===== Extracted text
Net Health also started an employee resource group orientated around themes like working mothers, social activities, health and the Black Lives Matter movements.
“We, myself, the HR department, do everything we can to encourage them, including giving them some funding, but we don’t mandate them and we don’t create them. It has to emerge organically,” Pickus says.
A working mother in Bend, Oregon, and a working mother in Altoona, Pennsylvania, are connecting in ways they wouldn’t have before. It’s not a matter of this person just happens to be in the cubicle next to you, he says.
The groups can meet whenever they want because Pickus isn’t trying to watch his employees. He trusts that they will get things done and believes the freedom will empower them.
Another connection point has been an event that’s a mash-up between a corporate awards ceremony and a TED conference. Pickus says at the most recent one, an employee spoke about her experience with alcohol and drug addiction. It took incredible trust on her part, which is something Net Health’s leadership encourages.
Pickus says the most amazing thing was, unbeknownst to him or HR, people formed an employee resources group on their Slack channel for those in recovery who wanted to talk.
“When I see that kind of thing happening in a company that is all remote, I’m really confident this is working,” he says. “It certainly wasn’t happening when we had people with offices.”
However, Pickus knows there are still challenges to be solved with this work model, such as ensuring young hires make connections, get mentored and set up networks.
Net Health hasn’t just changed where it works. It’s transforming how it works.
The company takes care of the electronic documentation and workflow of its health care provider clients, but it also wants to use its data to drive better outcomes and business results.
That might mean predicting residents with the biggest fall risk in a rehabilitation facility or pinpointing a concerning drop in a wound’s rate of progress.
Pickus estimates Net Health is only in the second or third inning of this transformation, but he expects it will double or triple the business’s revenue.
==========
What to work on –
A: In the passage about Net Health, where did employees form a group for those in recovery?
B: Extend the passage about Net Health, picking up after its final sentence.
The data play no part in this work.
===== Data provided
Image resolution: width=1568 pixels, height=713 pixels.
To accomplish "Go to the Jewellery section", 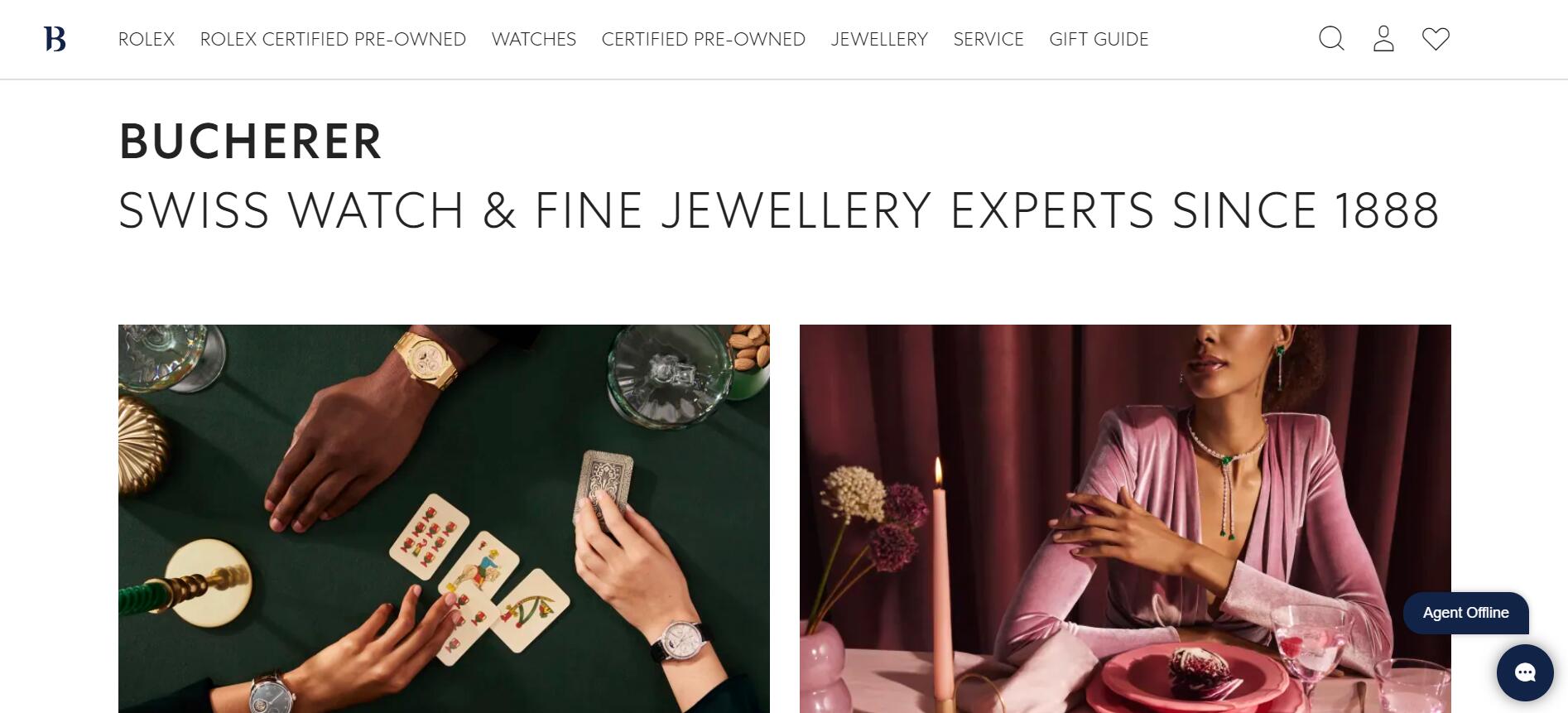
==========
Task-by-task results –
A: They formed it on their Slack channel.

B:
Health care software is very much replicating what’s happened in other industries, like gambling, he says. A casino knows what games you played and how much you lost. Based on that, it can decide what kind of free room to comp you.
“Every industry now — because of the power of the way in which computing power has increased and the cost of data storage has decreased — is becoming dominated by data,” Pickus says.
“All we’re doing is applying that overall theory to our business and how we can help our customers in new ways. We don’t want to give away free room nights, but we do want wound care clinicians to have access to information about which course of treatment is most likely to heal that patient.”
However, this is a time when changing too fast isn’t as helpful. Health care providers don’t yet utilize a value-based care system. It’s still a fee-for-service world, where telling providers to do fewer procedures causes them to lose money.
“We have to provide solutions for them that help them now and in the future,” he says, adding that gaining clarity around this issue has been a good lesson.
However, Pickus, again, believes the greater risk is standing pat in the face of the future.
“The risk is not doing it,” he says. “If you don’t do it, you will be road kill. The risk isn’t that you might get into it and struggle a little bit — everybody does.”
- Think of change as an opportunity.
- True transformation requires intention behind it.
- Little things can be surprisingly powerful.